### Available records

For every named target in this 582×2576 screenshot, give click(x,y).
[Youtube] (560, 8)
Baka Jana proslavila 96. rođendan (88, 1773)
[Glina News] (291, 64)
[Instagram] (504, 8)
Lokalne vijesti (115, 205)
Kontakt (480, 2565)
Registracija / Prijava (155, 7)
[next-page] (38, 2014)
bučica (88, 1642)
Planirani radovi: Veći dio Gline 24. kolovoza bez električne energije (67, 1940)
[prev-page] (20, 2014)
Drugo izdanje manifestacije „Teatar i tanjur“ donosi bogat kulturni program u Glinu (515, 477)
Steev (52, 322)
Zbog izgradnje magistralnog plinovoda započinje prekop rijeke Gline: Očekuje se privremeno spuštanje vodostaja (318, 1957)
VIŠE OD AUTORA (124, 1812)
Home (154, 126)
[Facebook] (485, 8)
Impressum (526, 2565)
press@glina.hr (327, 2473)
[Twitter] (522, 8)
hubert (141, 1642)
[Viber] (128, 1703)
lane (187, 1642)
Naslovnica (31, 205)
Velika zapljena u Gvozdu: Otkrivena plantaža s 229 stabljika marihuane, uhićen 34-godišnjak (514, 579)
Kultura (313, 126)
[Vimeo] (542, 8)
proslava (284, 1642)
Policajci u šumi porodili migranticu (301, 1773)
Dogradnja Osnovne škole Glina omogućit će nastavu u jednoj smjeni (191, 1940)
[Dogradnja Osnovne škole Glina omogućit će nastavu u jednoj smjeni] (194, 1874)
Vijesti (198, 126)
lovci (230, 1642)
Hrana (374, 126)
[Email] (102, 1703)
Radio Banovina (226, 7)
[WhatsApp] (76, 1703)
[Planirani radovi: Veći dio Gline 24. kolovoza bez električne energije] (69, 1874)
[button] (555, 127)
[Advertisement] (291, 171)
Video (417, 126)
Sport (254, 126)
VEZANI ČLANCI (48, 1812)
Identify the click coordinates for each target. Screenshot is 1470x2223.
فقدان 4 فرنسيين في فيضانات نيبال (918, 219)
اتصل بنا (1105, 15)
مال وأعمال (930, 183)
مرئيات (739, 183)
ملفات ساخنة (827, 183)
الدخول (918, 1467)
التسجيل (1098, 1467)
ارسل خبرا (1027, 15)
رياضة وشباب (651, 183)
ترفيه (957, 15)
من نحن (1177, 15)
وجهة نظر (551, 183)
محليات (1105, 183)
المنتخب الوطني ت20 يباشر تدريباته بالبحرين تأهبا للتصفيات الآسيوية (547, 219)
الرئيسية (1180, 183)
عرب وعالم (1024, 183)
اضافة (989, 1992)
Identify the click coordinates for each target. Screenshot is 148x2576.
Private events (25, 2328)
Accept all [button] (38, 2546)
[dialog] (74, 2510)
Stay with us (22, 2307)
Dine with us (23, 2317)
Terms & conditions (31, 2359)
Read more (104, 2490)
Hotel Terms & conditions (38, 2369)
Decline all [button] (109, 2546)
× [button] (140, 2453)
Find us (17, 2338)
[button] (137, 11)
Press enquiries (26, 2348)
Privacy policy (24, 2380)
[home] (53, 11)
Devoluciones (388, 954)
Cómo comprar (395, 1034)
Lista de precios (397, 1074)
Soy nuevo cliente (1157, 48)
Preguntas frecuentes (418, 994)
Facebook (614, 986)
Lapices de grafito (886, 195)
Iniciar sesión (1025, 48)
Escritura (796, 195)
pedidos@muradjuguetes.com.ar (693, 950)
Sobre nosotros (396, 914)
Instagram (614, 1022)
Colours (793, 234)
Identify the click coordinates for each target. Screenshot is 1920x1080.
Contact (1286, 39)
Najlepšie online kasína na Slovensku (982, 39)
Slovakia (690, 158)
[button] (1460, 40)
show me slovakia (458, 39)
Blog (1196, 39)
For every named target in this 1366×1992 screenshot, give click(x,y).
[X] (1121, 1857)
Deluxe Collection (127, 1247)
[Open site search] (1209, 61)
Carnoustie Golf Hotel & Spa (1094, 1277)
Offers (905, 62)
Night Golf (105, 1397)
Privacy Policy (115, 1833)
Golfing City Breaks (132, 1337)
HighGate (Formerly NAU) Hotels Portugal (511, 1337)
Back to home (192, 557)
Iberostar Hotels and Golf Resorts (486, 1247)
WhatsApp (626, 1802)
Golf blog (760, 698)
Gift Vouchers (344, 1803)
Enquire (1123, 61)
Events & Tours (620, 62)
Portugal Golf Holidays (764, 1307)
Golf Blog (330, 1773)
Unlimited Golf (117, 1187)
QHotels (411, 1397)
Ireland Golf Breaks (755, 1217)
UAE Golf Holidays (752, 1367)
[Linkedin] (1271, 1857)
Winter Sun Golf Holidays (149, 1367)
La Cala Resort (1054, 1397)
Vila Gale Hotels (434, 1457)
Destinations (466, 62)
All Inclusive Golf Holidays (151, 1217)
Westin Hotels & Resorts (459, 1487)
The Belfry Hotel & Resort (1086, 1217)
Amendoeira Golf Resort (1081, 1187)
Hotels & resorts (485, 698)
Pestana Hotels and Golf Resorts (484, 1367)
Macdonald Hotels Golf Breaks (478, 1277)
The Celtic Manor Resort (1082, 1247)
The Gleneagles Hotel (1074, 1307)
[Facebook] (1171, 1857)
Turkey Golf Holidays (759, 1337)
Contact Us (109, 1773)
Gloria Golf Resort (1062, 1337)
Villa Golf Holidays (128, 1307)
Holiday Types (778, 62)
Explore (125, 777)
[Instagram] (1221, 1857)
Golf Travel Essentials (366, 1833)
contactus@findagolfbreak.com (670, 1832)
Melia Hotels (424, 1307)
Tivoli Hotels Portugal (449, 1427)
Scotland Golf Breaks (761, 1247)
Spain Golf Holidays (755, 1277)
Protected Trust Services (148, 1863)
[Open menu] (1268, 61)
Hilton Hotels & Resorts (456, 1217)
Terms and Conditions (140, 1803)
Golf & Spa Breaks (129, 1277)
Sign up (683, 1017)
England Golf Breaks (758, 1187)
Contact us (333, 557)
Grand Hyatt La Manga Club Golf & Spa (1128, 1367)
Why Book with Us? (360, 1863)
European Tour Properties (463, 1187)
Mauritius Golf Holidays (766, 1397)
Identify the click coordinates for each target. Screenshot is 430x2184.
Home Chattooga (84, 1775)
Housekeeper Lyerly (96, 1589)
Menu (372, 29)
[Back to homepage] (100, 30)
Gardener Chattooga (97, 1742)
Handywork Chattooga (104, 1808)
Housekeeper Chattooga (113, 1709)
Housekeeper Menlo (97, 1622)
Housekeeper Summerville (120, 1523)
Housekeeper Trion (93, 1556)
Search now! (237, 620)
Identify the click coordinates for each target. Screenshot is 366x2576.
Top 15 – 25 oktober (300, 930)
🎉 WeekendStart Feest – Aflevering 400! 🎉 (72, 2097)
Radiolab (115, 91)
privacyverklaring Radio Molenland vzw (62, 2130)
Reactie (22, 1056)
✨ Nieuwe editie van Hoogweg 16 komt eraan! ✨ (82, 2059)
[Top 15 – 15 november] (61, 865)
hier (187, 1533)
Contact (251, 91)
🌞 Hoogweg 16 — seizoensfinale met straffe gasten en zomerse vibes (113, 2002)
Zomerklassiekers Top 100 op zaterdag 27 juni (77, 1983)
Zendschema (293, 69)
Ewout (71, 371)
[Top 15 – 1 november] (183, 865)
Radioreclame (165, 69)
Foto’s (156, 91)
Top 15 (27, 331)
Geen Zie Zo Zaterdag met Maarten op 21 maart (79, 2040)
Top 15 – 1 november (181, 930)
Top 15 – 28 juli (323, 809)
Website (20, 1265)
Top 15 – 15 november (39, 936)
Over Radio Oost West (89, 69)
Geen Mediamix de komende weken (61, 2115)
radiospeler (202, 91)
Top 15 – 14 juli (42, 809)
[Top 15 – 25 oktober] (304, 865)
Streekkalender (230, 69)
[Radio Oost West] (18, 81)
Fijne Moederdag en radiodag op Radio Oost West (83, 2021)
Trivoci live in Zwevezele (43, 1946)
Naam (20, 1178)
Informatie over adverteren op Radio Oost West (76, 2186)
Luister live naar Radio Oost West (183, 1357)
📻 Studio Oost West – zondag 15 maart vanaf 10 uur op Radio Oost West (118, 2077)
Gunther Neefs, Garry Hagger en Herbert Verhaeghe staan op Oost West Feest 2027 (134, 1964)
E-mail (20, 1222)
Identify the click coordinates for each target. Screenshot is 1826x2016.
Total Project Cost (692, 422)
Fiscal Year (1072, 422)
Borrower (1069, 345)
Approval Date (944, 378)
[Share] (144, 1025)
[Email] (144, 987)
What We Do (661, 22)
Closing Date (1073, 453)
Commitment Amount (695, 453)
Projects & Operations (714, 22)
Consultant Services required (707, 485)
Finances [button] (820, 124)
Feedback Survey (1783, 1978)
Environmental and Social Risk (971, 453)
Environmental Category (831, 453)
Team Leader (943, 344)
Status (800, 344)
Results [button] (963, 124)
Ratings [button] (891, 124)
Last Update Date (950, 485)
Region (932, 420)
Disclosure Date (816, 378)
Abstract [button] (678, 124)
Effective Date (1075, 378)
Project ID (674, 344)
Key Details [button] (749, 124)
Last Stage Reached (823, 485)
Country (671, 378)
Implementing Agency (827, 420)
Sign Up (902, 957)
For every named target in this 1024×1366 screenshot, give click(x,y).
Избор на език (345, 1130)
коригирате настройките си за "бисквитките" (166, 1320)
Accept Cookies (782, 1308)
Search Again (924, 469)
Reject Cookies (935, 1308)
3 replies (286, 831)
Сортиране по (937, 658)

### Task goal
Please, from the entries above, set down exactly the lines from the one containing "Blog (1196, 39)" through the one containing "Contact Us (109, 1773)", and only those.

### Answer to the exercise
Blog (1196, 39)
For every named target in this 1366×1992 screenshot, give click(x,y).
[X] (1121, 1857)
Deluxe Collection (127, 1247)
[Open site search] (1209, 61)
Carnoustie Golf Hotel & Spa (1094, 1277)
Offers (905, 62)
Night Golf (105, 1397)
Privacy Policy (115, 1833)
Golfing City Breaks (132, 1337)
HighGate (Formerly NAU) Hotels Portugal (511, 1337)
Back to home (192, 557)
Iberostar Hotels and Golf Resorts (486, 1247)
WhatsApp (626, 1802)
Golf blog (760, 698)
Gift Vouchers (344, 1803)
Enquire (1123, 61)
Events & Tours (620, 62)
Portugal Golf Holidays (764, 1307)
Golf Blog (330, 1773)
Unlimited Golf (117, 1187)
QHotels (411, 1397)
Ireland Golf Breaks (755, 1217)
UAE Golf Holidays (752, 1367)
[Linkedin] (1271, 1857)
Winter Sun Golf Holidays (149, 1367)
La Cala Resort (1054, 1397)
Vila Gale Hotels (434, 1457)
Destinations (466, 62)
All Inclusive Golf Holidays (151, 1217)
Westin Hotels & Resorts (459, 1487)
The Belfry Hotel & Resort (1086, 1217)
Amendoeira Golf Resort (1081, 1187)
Hotels & resorts (485, 698)
Pestana Hotels and Golf Resorts (484, 1367)
Macdonald Hotels Golf Breaks (478, 1277)
The Celtic Manor Resort (1082, 1247)
The Gleneagles Hotel (1074, 1307)
[Facebook] (1171, 1857)
Turkey Golf Holidays (759, 1337)
Contact Us (109, 1773)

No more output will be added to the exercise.